Summary
Highlights
The first step is to determine the axis of symmetry using the formula x = -b / 2a. For the given equation f(x) = x^2 - 8x + 15, a = 1 and b = -8. Plugging these values in, x = -(-8) / (2 * 1) = 8 / 2 = 4. The axis of symmetry is the vertical line x = 4. This line divides the parabola into two symmetrical halves.
Next, determine if the graph opens up or down. This is based on the value of 'a'. If 'a' > 0, the parabola opens up, and if 'a' < 0, it opens down. In this case, a = 1, which is greater than 0, so the parabola opens upwards. This also means the vertex will be a minimum point.
The vertex always lies on the axis of symmetry. Since the axis of symmetry is x = 4, the x-coordinate of the vertex is 4. To find the y-coordinate (or f(x) value), plug x = 4 back into the original function: f(4) = 4^2 - 8(4) + 15 = 16 - 32 + 15 = -1. So, the vertex is at (4, -1).

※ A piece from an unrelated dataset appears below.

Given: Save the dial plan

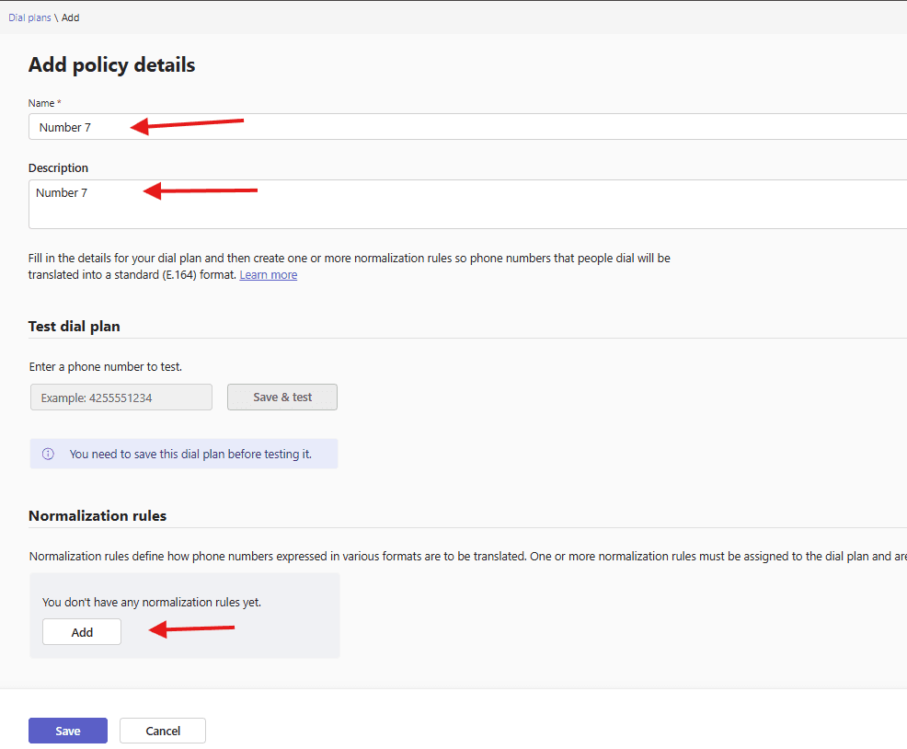Looking at the screenshot, I should point(68,731).
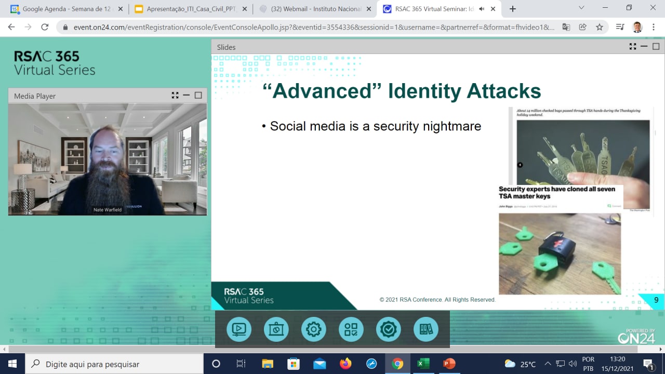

To graph the parabola, choose two x-values to the left of the vertex (e.g., 3 and 2). Calculate their corresponding f(x) values: f(3) = 3^2 - 8(3) + 15 = 9 - 24 + 15 = 0, so (3, 0). f(2) = 2^2 - 8(2) + 15 = 4 - 16 + 15 = 3, so (2, 3). Due to the symmetry of the parabola around the axis x = 4, points at an equal distance to the right of the axis will have the same y-values. Therefore, for x = 5 (one unit to the right of 4, like 3 is one unit to the left), f(5) will be 0. For x = 6 (two units to the right of 4, like 2 is two units to the left), f(6) will be 3. This gives points (5, 0) and (6, 3), allowing for the complete sketching of the parabola.